A Licensee shall not broadcast ... d) false or misleading news.

At first glance, it seems such an obvious, common-sense requirement that I was a little surprised that the Canadians had felt a need to put it in writing, or that anyone could possibly argue against it. But with a little more thought, I realized how profound the stricture really was. I also began to wonder why we don't have a similar requirement here in the U.S--and how different our public discourse might be if we did.

The controversy over the Canadian rule erupted in January, when the Canadian Radio-television and Telecommunications Commission (CRTC), Canada's equivalent to our FCC, proposed amending the rule to prohibit only:

...any news that the licensee knows to be false or misleading and that endangers or is likely to endanger the lives, health or safety of the public.

The root of the proposed amendment apparently goes back 10 years to a Canadian Supreme Court ruling that affirmed the free speech right of a Holocaust denier named Ernst Zundel to espouse those views. The Canadian Joint Parliamentary Committee on the Scrutiny of Regulations subsequently asked the CRTC to review its "false and misleading news" prohibition to determine if it violated free-speech guarantees.

The CRTC dragged its feet for 10 years. But then, this January, the proposed amendment was announced. Why the sudden action after 10 years of inaction? That's part of the controversy. The CRTC chairman says they were ordered to to it by the regulatory committee, but one of the committee co-chairmen says that's not true.

The controversy was also heightened by the impending launch of a new, privately-owned Canadian television station called Sun TV, now scheduled to go on-air April 18th. Sun TV is owned by Quebecor, the same company that owns the Toronto Sun tabloid newspaper, which has a reputation as a right-wing publication. The station is being promoted as a feisty, "controversially Canadian, hard-news" television version of the paper (according to Quebecor's president) and an outlet that will "take on mainstream media" (according to its vice president).

Critics accused the CRTC of looking to change the rules to give Sun TV more leeway in what it broadcasts. But both the CRTC and the parliamentary committee deny any correlation between the two events. And it is true that the committee had been requesting a review of the rule for a decade. In any event, a huge public outcry ensued, and the parliamentary committee finally looked into the matter itself and concluded that a broadcast station did not have the same rights and freedoms as an individual and, further, that a broadcasting license was a privilege, not a right. The committee pointed out that stations already had to comply with numerous restrictions and conditions to get and maintain their licenses, including limits on the content of their broadcasts. Consequently, the CRTC withdrew its proposed amendment. Canada will continue to require stations to refrain from broadcasting "false or misleading news."

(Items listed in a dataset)
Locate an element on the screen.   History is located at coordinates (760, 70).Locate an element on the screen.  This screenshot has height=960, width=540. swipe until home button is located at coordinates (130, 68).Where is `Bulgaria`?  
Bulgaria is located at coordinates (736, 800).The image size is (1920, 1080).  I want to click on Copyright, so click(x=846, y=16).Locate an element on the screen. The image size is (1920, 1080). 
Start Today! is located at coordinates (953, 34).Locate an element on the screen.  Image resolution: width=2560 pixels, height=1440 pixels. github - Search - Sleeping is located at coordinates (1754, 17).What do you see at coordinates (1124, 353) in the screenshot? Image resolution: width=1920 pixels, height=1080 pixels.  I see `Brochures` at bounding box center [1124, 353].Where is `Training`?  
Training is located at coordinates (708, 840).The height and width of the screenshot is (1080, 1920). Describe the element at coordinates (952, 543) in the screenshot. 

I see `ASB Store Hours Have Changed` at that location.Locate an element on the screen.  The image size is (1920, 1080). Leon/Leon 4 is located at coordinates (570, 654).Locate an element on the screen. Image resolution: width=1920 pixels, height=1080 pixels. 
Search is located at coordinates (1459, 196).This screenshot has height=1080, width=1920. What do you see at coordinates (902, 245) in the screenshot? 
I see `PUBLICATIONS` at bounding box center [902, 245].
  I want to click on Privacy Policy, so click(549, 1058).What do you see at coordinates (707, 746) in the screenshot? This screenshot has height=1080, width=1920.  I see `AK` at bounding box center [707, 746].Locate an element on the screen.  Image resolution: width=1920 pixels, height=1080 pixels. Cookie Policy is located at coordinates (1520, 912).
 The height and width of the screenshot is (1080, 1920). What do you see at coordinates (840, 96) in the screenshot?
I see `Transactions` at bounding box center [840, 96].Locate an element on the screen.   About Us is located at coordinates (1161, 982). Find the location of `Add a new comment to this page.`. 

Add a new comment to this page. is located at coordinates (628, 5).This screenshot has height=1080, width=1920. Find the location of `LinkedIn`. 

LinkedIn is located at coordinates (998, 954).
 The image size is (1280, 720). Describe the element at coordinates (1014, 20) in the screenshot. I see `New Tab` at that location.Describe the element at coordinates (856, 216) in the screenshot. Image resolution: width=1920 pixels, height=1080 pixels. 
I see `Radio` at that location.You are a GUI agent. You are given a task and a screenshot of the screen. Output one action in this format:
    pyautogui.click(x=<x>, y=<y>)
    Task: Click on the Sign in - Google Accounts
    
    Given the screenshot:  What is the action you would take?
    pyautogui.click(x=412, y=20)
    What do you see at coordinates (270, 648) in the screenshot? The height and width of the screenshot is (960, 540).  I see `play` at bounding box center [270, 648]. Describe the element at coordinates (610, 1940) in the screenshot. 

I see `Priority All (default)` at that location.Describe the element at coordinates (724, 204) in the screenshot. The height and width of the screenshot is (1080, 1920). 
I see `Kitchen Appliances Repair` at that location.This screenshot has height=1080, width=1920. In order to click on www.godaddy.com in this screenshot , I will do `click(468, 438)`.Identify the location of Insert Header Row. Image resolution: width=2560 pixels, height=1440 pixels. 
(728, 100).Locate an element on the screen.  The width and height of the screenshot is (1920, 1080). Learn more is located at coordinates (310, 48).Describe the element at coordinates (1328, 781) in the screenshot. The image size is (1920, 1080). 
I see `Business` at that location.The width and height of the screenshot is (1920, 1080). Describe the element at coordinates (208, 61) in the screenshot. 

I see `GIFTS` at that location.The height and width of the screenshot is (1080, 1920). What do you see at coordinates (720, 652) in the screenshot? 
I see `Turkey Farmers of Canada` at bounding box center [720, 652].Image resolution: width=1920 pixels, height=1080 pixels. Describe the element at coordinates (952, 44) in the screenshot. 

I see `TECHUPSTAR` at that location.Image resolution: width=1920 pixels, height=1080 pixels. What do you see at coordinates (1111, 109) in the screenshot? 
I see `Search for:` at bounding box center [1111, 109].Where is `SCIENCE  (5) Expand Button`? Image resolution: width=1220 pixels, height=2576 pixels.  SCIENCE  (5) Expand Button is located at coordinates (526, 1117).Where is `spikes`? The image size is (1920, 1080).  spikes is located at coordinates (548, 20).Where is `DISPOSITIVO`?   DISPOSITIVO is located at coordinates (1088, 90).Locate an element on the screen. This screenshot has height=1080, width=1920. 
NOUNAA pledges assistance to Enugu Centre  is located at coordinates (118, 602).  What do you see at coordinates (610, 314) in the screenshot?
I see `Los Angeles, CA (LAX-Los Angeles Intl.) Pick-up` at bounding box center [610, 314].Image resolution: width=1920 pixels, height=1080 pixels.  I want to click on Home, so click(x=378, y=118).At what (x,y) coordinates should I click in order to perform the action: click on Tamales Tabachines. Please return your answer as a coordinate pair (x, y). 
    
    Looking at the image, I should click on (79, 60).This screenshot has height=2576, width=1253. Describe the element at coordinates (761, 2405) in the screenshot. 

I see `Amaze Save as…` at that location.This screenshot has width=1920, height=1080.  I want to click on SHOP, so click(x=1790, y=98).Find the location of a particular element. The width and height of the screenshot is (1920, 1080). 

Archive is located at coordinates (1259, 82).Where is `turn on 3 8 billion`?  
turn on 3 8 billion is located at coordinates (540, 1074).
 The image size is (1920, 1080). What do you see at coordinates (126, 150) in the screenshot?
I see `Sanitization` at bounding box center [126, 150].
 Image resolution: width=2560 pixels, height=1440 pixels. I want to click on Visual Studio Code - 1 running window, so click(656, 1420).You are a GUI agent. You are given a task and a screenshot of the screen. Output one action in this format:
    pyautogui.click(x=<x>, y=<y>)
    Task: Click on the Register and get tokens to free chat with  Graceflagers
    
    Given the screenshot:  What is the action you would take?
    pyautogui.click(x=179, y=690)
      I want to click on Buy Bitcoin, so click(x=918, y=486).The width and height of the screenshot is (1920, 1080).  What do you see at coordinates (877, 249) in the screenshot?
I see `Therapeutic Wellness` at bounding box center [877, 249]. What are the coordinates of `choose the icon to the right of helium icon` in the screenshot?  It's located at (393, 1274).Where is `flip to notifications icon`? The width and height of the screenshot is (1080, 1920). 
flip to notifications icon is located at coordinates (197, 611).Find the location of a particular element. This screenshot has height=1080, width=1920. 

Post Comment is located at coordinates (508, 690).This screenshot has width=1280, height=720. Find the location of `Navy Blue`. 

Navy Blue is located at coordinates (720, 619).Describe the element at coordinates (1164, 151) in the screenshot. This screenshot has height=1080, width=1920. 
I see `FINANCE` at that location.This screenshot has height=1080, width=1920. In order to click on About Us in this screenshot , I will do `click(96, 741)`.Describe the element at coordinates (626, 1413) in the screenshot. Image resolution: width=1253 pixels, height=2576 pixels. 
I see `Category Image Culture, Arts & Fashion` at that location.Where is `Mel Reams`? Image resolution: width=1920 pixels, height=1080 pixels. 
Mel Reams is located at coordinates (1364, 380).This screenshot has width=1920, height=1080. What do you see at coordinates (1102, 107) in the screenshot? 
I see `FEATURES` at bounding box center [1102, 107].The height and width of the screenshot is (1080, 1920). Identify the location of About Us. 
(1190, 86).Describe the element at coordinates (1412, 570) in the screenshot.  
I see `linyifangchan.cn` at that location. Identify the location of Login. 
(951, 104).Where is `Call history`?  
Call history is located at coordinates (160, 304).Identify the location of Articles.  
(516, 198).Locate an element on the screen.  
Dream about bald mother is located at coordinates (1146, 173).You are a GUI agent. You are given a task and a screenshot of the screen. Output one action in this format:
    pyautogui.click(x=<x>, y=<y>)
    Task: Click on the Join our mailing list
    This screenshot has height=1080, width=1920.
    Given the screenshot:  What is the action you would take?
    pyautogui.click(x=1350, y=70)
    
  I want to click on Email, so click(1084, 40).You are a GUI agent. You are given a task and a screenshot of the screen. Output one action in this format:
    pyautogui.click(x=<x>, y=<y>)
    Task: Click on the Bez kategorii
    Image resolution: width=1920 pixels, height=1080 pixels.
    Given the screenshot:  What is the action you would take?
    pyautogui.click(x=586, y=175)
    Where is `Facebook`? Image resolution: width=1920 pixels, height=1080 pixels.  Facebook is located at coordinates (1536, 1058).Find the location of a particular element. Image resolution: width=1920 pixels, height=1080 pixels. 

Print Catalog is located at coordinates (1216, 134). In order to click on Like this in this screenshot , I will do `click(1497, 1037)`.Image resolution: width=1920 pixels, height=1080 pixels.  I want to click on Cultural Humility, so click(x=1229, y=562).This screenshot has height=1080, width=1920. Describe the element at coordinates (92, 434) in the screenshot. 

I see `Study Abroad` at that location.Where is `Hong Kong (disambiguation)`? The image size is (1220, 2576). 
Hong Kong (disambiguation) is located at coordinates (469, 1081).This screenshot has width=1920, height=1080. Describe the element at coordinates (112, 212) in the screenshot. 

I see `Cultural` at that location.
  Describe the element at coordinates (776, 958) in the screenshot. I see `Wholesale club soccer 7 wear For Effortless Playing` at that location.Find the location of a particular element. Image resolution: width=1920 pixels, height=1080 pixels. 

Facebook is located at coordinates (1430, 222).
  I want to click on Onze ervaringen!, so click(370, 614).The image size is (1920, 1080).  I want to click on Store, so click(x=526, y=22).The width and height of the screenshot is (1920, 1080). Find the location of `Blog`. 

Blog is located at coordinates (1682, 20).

> [List of tasks]:
**a.** Answer these from the article on Canada's false-news broadcasting rule:
(i) Which U.S. agency does the article give as the equivalent of the CRTC?
(ii) Which company owns Sun TV?
(iii) What did the parliamentary committee conclude a broadcasting license was?
**b.** Carry the article on Canada's false-news broadcasting rule forward from its last sentence.

> [The results]:
**a.**
(i) The FCC
(ii) Quebecor
(iii) A privilege, not a right

**b.**
Or, at least, the rule will remain on the books. Apparently, the CRTC has never actually taken any action against a station pursuant to that rule. One of the arguments for the amendment, in fact, was that the CRTC lacked enforcement capability, and had never enforced the rule anyway. But the CRTC does have the ability to revoke a station's license--which might give a station owner at least a little pause before allowing its on-air talent to present unsupported theories as fact or get too overzealous in their conclusions or spin on the news.

But the question remains ... why don't we have a similar requirement here in the U.S.? Traditionally, both broadcast radio and television and cable television stations have been subject to regulation, including content regulation, by the FCC. Although that regulation originated from the fact that airwaves were extremely limited, and not accessible to everyone, the regulation continued even after the birth and expansion of cable television, because courts recognized that television and radio are "uniquely pervasive" in people's lives, in a way print media are not. Indecent speech is already prohibited on broadcast television and, at least in theory, on cable (although courts' opinions on the best remedies for enforcing that goal seem to vary). Before its repeal in 1987, both broadcast and cable stations were both subject to the "Fairness Doctrine," which required the stations to present a balance of both sides to any controversial issue.

So given that we've long recognized that a broadcaster or cablecaster has power beyond an individual citizen or even print media, and therefore does not warrant quite the same "free speech" or "free press" rights without restriction (as the Canadian parliament just concluded) ... why can't we have a restriction on broadcasting (or cablecasting) false or misleading news? 

One reason is probably the same reason the Fairness Doctrine no longer exists. It's laughable now, with the explosion of narrow-interest fringe websites and narrow-audience, right-wing and left-wing cable shows on Fox News and MSNBC, but in the deregulation atmosphere of the 1980s, the FCC's rationale for getting rid of the Fairness Doctrine was twofold: first, that the Fairness Doctrine inhibited the broadcasters' right to free speech, and second, that the free market was a better regulator of news content on television than the government. Specifically, the FCC said that individual media outlets would compete with each other for viewers, and that competition would necessarily involve establishing the accuracy, credibility, reliability and thoroughness of each story ... and that over time, the public would weed out new providers that proved to be inaccurate, unreliable, one-sided, or incredible.

One wonders, really, if the FCC had ever studied human behavior or the desire of people to have their individual points of view validated. Far from "weeding out" providers of one-sided, or even incredible information, we now revel in what New York Times columnist Nicholas Kristof once called "The Daily Me"--a selection of news outlets that never ever challenge our particular points of view.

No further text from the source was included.